▸ Prompt: Copy each of the records below verbatim, reproducing every line without alteration. Leave the pictures out of the copy.

▸ Material:
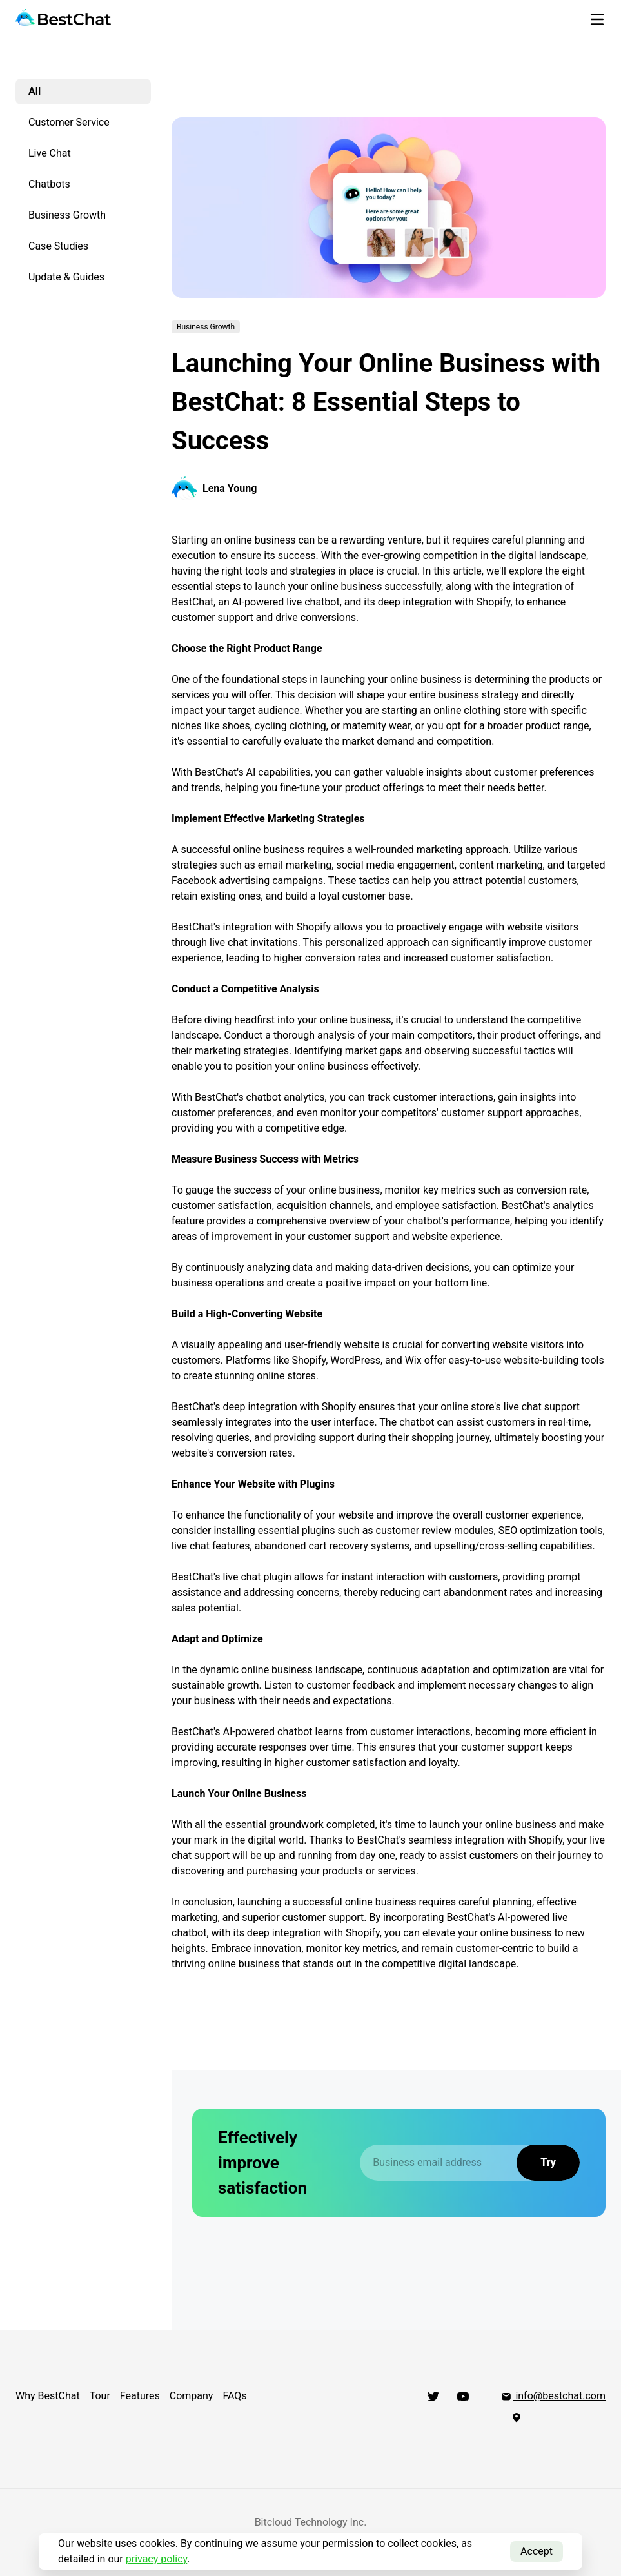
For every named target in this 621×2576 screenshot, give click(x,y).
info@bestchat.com (553, 2396)
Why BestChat (47, 2396)
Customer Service (69, 122)
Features (140, 2396)
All (34, 91)
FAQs (234, 2396)
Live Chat (49, 153)
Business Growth (67, 215)
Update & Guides (66, 277)
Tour (100, 2396)
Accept (536, 2551)
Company (191, 2396)
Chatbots (49, 184)
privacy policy (157, 2559)
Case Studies (58, 246)
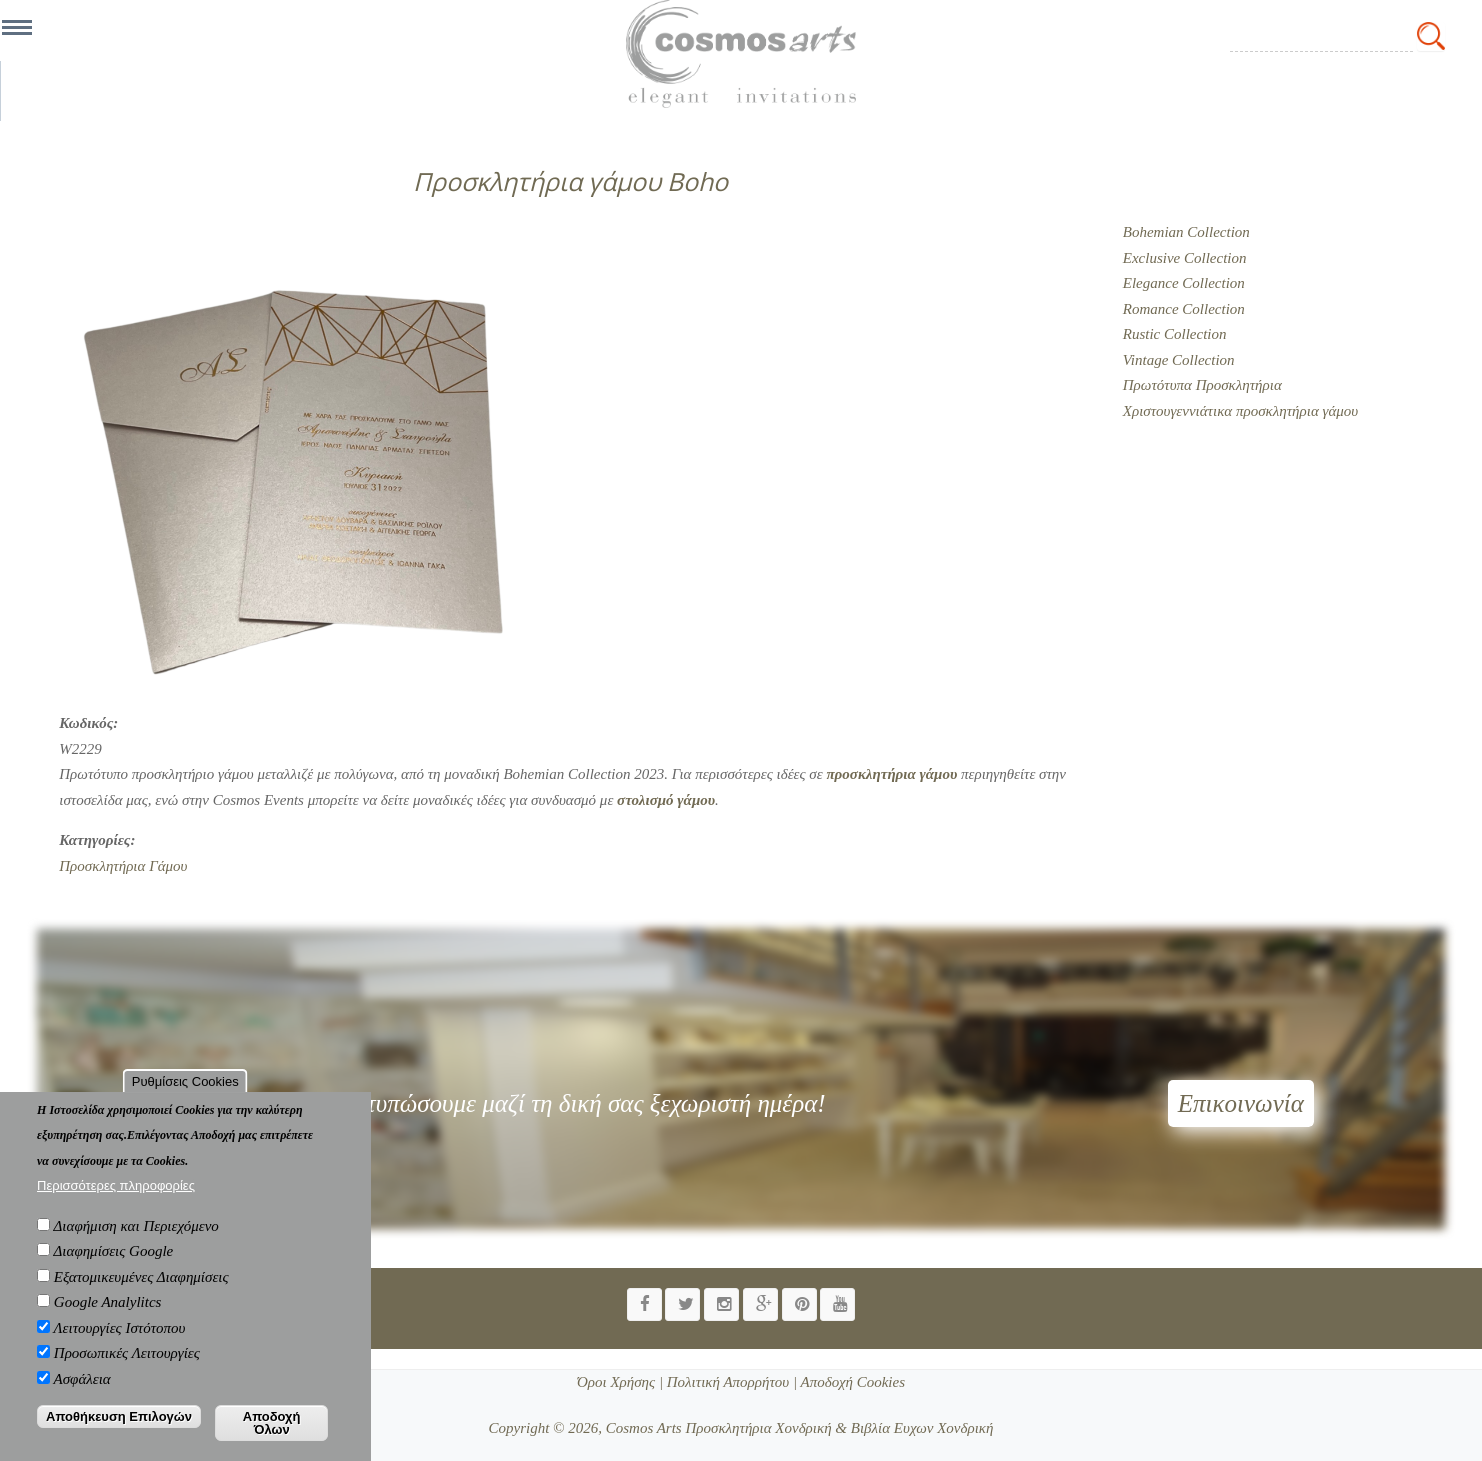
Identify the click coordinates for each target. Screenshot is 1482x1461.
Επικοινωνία (1241, 1103)
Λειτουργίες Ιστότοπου (120, 1342)
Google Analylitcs (108, 1317)
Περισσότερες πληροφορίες (116, 1200)
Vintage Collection (1179, 360)
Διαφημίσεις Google (114, 1266)
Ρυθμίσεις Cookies (185, 1095)
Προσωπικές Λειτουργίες (127, 1368)
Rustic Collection (1175, 334)
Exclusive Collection (1185, 258)
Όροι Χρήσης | (620, 1382)
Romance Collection (1184, 309)
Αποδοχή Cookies (851, 1382)
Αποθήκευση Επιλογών (119, 1431)
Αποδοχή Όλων (272, 1438)
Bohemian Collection (1186, 232)
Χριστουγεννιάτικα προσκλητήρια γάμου (1240, 411)
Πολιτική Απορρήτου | (730, 1382)
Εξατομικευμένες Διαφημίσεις (141, 1291)
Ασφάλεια (82, 1393)
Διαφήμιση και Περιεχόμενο (136, 1240)
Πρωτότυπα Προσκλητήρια (1202, 385)
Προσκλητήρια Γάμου (123, 866)
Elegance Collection (1184, 283)
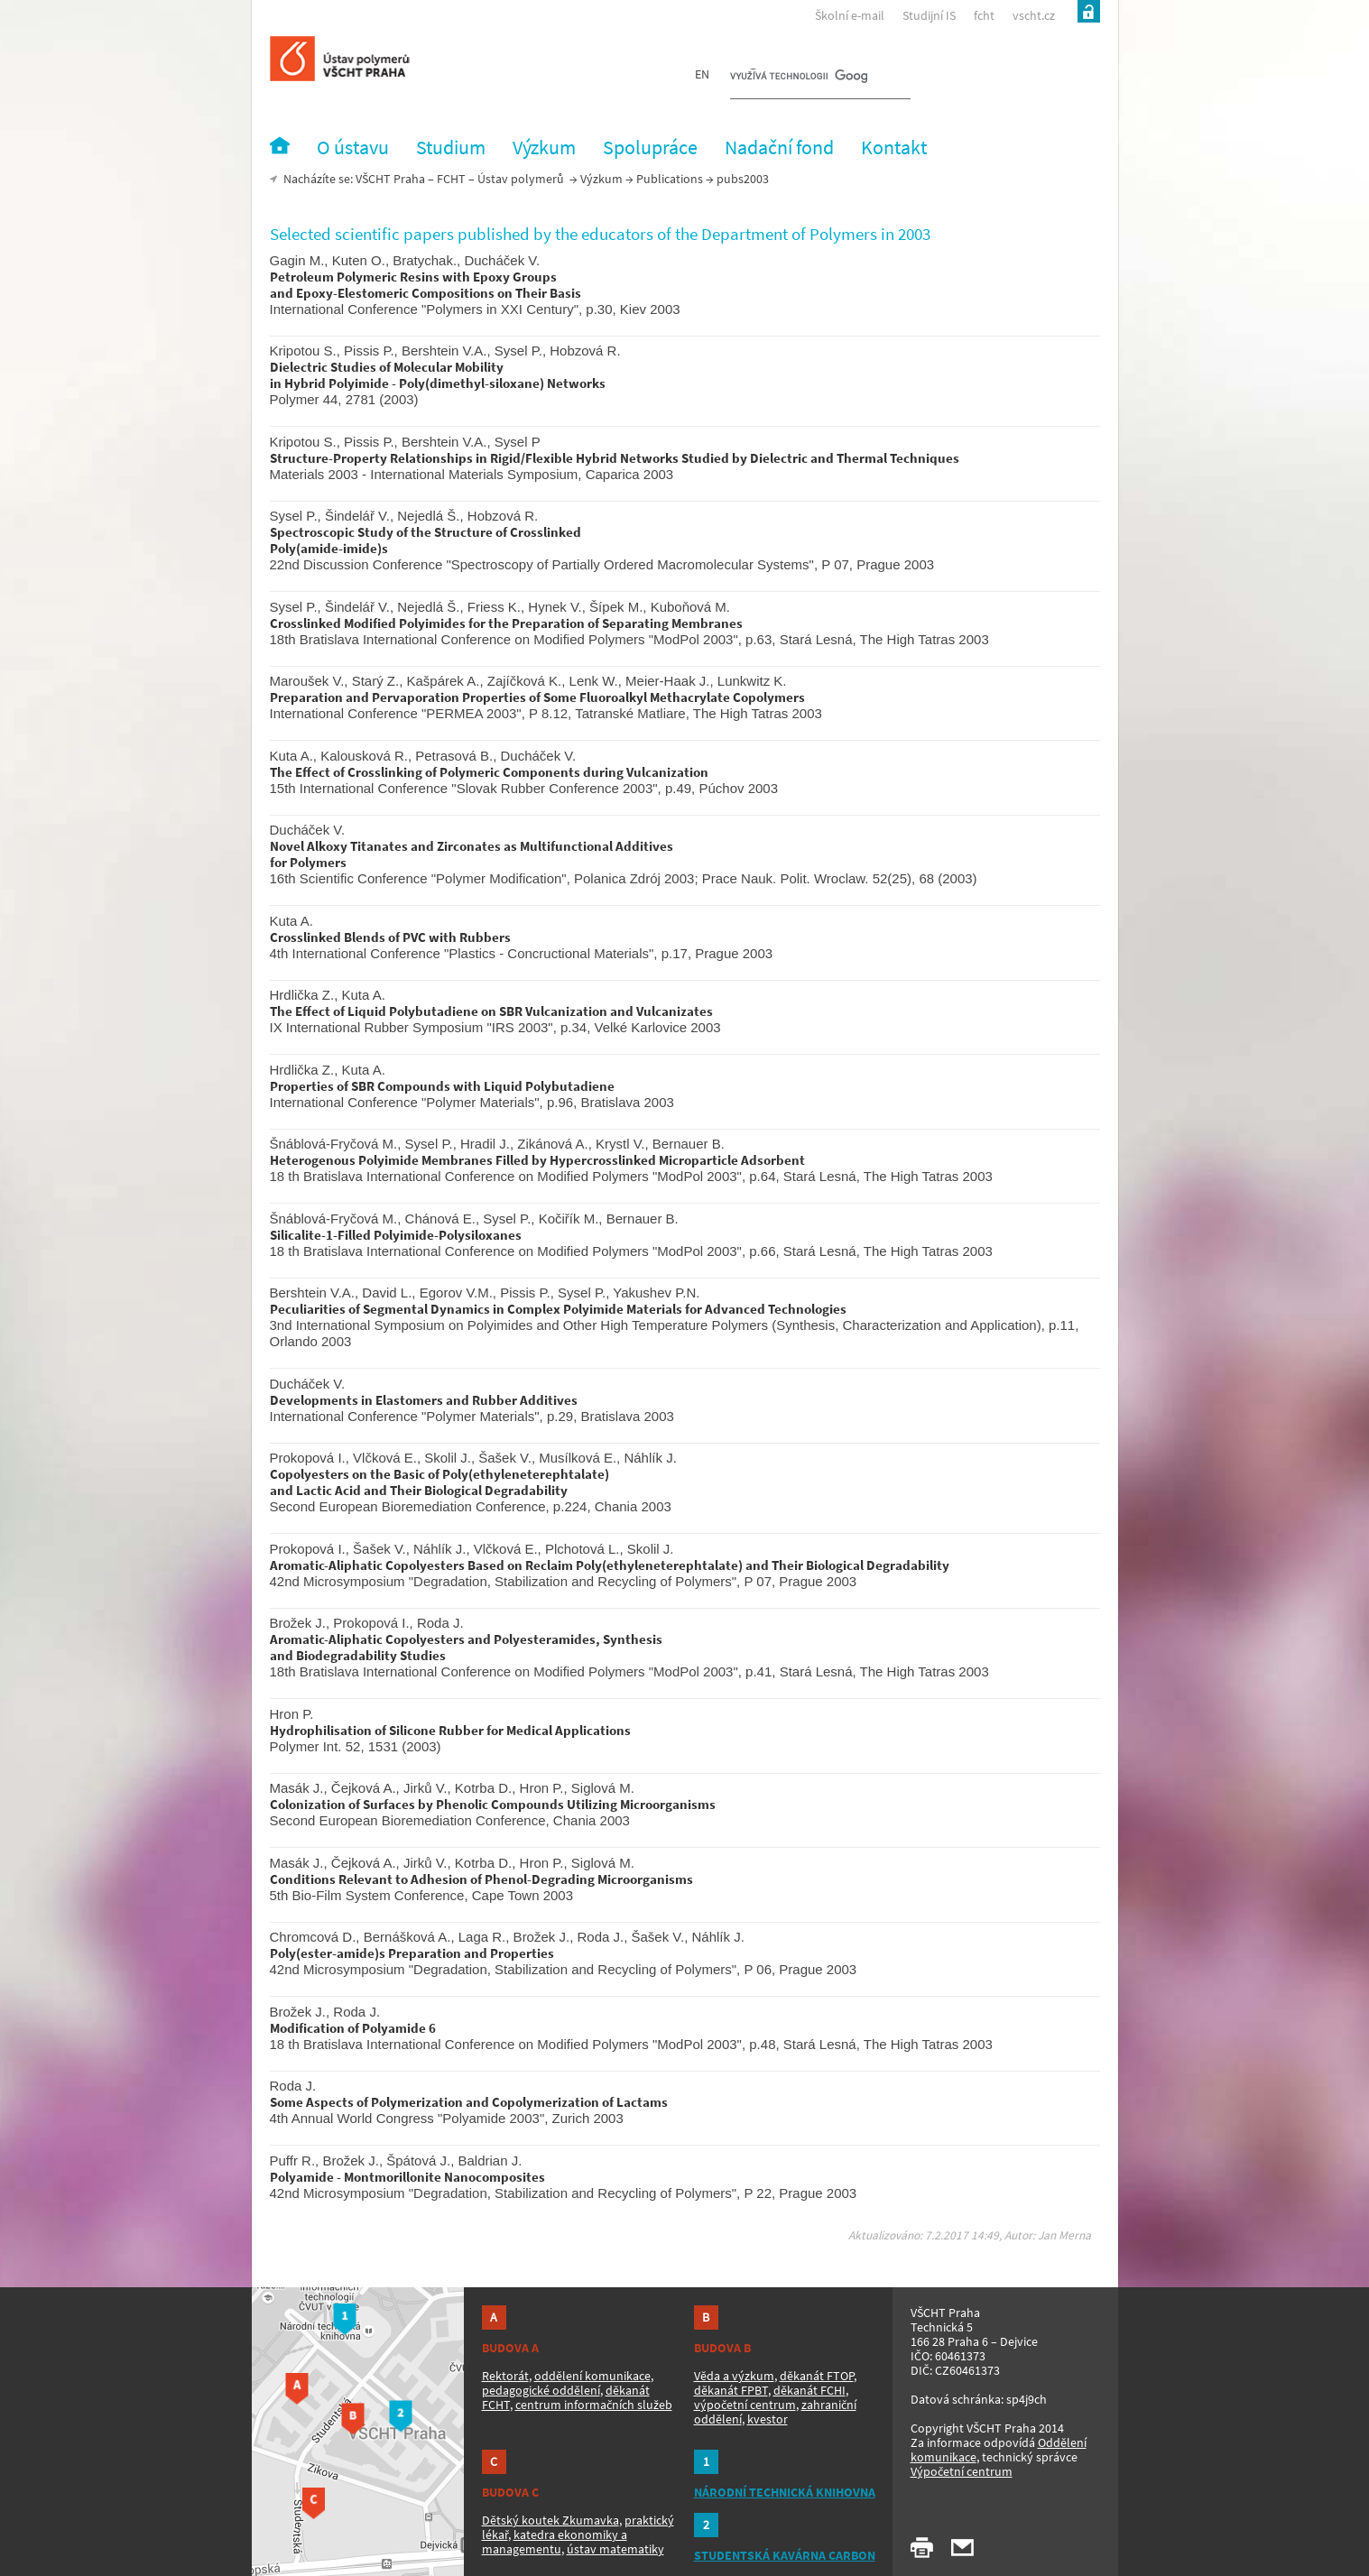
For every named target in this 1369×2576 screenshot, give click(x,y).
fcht (984, 15)
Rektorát (505, 2376)
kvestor (767, 2419)
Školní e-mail (849, 15)
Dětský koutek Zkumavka (550, 2520)
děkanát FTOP (817, 2376)
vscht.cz (1034, 15)
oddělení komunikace (592, 2376)
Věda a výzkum (734, 2376)
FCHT (451, 179)
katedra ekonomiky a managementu (554, 2541)
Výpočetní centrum (962, 2471)
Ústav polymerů (520, 179)
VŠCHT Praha (390, 179)
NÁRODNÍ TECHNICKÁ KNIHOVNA (784, 2492)
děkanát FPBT (731, 2390)
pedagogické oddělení (541, 2390)
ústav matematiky (615, 2549)
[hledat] (798, 77)
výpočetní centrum (745, 2404)
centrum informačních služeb (593, 2404)
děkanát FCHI (809, 2390)
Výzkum (601, 179)
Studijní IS (929, 15)
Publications (669, 179)
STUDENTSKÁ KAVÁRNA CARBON (784, 2555)
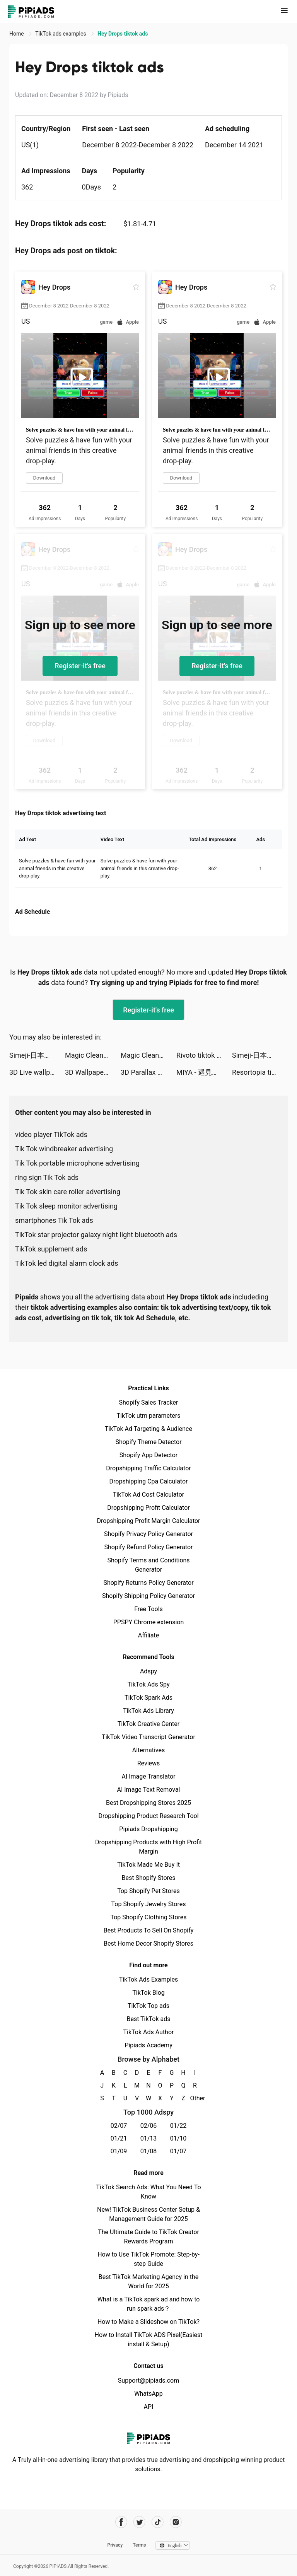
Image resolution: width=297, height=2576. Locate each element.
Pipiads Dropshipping (148, 1829)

▸ Result:
For every named target in this 621×2576 screenshot, give click(x,y).
info@bestchat.com (553, 2396)
Why BestChat (47, 2396)
Customer Service (69, 122)
Features (140, 2396)
All (34, 91)
FAQs (234, 2396)
Live Chat (49, 153)
Business Growth (67, 215)
Update & Guides (66, 277)
Tour (100, 2396)
Accept (536, 2551)
Company (191, 2396)
Chatbots (49, 184)
privacy policy (157, 2559)
Case Studies (58, 246)
Identify the click coordinates for each target. Screenshot is 1482x1461.
Επικοινωνία (1241, 1103)
Λειτουργίες Ιστότοπου (120, 1342)
Google Analylitcs (108, 1317)
Περισσότερες πληροφορίες (116, 1200)
Vintage Collection (1179, 360)
Διαφημίσεις Google (114, 1266)
Ρυθμίσεις Cookies (185, 1095)
Προσωπικές Λειτουργίες (127, 1368)
Rustic Collection (1175, 334)
Exclusive Collection (1185, 258)
Όροι Χρήσης | (620, 1382)
Romance Collection (1184, 309)
Αποδοχή Cookies (851, 1382)
Αποθήκευση Επιλογών (119, 1431)
Αποδοχή Όλων (272, 1438)
Bohemian Collection (1186, 232)
Χριστουγεννιάτικα προσκλητήρια γάμου (1240, 411)
Πολιτική Απορρήτου | (730, 1382)
Εξατομικευμένες Διαφημίσεις (141, 1291)
Ασφάλεια (82, 1393)
Διαφήμιση και Περιεχόμενο (136, 1240)
Πρωτότυπα Προσκλητήρια (1202, 385)
Προσκλητήρια Γάμου (123, 866)
Elegance Collection (1184, 283)
For every named target in this 1369×2576 screenshot, give click(x,y).
fcht (984, 15)
Rektorát (505, 2376)
kvestor (767, 2419)
Školní e-mail (849, 15)
Dětský koutek Zkumavka (550, 2520)
děkanát FTOP (817, 2376)
vscht.cz (1034, 15)
oddělení komunikace (592, 2376)
Věda a výzkum (734, 2376)
FCHT (451, 179)
katedra ekonomiky a managementu (554, 2541)
Výpočetní centrum (962, 2471)
Ústav polymerů (520, 179)
VŠCHT Praha (390, 179)
NÁRODNÍ TECHNICKÁ KNIHOVNA (784, 2492)
děkanát FPBT (731, 2390)
pedagogické oddělení (541, 2390)
ústav matematiky (615, 2549)
[hledat] (798, 77)
výpočetní centrum (745, 2404)
centrum informačních služeb (593, 2404)
děkanát FCHI (809, 2390)
Výzkum (601, 179)
Studijní IS (929, 15)
Publications (669, 179)
STUDENTSKÁ KAVÁRNA CARBON (784, 2555)
Image resolution: width=297, height=2576. Locate each element.
Pipiads Dropshipping (148, 1829)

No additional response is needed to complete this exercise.